>> start READING PASSAGE
Lane was one of several dozen victims of the devastating fire that burned more than 1,000 homes and businesses in Boulder County on Dec. 30, 2021 who testified before the Superior Town Trustees on February 14th about the pain and suffering that they have been through since in trying to rebuild their lives and homes.
And although everyone who testified asked for more help rather than more roadblocks, the Trustees put off until yet another meeting to decide whether to adopt the new codes that could push the price of rebuilding—according to some estimates—by many thousands more in additional costs not covered by insurance.
Don’t kick us when we’re down
“This is not the right time for the energy code,” Lane said. “Based on how old these houses were, just by virtue of the code that is in place now would bring them up significantly. I feel this is really more for political gain and a feather in your cap. It’s an insult to the people who did lose their houses.”
Loretta Chavez said she feels like the town wants the long-time residents to leave. She asked board members to return to a time when neighbors helped neighbors.
“We’ve been here, some of us almost 80 years,” Chavez said through tears. “Why are you making it so hard for us? Just let us do what we have to do. We can’t afford to build a home under this policy, not even a modular.”
The two women were referring to the 2021 International Energy Conservation Code (IECC) that the town has planned to adopt for several months. In January, the Trustees put off discussing it further, at that time saying the matter was tabled indefinitely, but then brought it back at its February 14th meeting after Xcel Energy made promises of rebates–that the monopoly utility can’t actually guarantee–for fire victims who couldn’t afford the additional cost.
At odds, however, is just exactly how much the new codes will cost residents versus how much they might get in rebates to offset the cost. Environmental advocates brought in by the Superior town staff gave estimates of about $5,000 in incremental increases to the cost of building, but some say that number is far below reality.
>> end READING PASSAGE
>> start STORED ROWS
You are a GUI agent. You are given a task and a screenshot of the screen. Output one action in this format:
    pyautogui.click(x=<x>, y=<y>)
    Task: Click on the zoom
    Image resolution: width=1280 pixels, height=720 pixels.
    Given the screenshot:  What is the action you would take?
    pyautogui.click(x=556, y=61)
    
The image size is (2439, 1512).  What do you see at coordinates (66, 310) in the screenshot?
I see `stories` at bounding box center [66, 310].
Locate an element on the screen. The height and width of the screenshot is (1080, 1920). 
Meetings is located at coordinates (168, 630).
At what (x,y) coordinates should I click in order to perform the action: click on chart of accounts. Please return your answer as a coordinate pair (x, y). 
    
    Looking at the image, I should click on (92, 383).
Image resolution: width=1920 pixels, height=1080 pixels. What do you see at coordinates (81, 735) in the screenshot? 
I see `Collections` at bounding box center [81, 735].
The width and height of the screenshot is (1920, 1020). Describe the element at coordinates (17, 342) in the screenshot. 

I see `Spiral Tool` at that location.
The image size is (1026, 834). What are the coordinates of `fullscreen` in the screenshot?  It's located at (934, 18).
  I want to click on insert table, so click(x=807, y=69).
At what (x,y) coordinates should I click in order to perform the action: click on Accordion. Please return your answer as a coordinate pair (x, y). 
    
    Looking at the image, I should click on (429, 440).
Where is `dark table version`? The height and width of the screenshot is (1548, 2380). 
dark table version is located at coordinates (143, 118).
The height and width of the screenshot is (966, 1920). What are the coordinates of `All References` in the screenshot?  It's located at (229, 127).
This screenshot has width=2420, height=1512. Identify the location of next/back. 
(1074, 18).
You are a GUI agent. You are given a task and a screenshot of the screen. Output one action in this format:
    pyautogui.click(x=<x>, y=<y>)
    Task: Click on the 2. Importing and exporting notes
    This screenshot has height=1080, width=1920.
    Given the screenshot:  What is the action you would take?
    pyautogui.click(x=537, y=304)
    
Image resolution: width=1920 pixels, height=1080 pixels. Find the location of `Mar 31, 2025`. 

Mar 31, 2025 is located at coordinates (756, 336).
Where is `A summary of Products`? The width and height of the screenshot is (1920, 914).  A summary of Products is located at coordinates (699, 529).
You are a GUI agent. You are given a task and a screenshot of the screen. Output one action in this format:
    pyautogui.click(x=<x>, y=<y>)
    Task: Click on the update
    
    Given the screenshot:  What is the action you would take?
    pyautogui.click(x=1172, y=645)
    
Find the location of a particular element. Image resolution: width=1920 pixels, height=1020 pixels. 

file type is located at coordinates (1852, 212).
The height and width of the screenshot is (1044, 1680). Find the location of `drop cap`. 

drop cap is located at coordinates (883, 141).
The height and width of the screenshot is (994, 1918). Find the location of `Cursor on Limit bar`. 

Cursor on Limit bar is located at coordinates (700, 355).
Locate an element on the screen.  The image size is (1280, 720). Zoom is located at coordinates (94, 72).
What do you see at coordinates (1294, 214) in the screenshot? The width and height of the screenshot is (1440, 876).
>> end STORED ROWS
** WHAT THE TASK REQUIRES **
Please retype the whole passage about Boulder County fire victims and the new energy code, word for word.

** TASK SOLUTION **
Lane was one of several dozen victims of the devastating fire that burned more than 1,000 homes and businesses in Boulder County on Dec. 30, 2021 who testified before the Superior Town Trustees on February 14th about the pain and suffering that they have been through since in trying to rebuild their lives and homes.
And although everyone who testified asked for more help rather than more roadblocks, the Trustees put off until yet another meeting to decide whether to adopt the new codes that could push the price of rebuilding—according to some estimates—by many thousands more in additional costs not covered by insurance.
Don’t kick us when we’re down
“This is not the right time for the energy code,” Lane said. “Based on how old these houses were, just by virtue of the code that is in place now would bring them up significantly. I feel this is really more for political gain and a feather in your cap. It’s an insult to the people who did lose their houses.”
Loretta Chavez said she feels like the town wants the long-time residents to leave. She asked board members to return to a time when neighbors helped neighbors.
“We’ve been here, some of us almost 80 years,” Chavez said through tears. “Why are you making it so hard for us? Just let us do what we have to do. We can’t afford to build a home under this policy, not even a modular.”
The two women were referring to the 2021 International Energy Conservation Code (IECC) that the town has planned to adopt for several months. In January, the Trustees put off discussing it further, at that time saying the matter was tabled indefinitely, but then brought it back at its February 14th meeting after Xcel Energy made promises of rebates–that the monopoly utility can’t actually guarantee–for fire victims who couldn’t afford the additional cost.
At odds, however, is just exactly how much the new codes will cost residents versus how much they might get in rebates to offset the cost. Environmental advocates brought in by the Superior town staff gave estimates of about $5,000 in incremental increases to the cost of building, but some say that number is far below reality.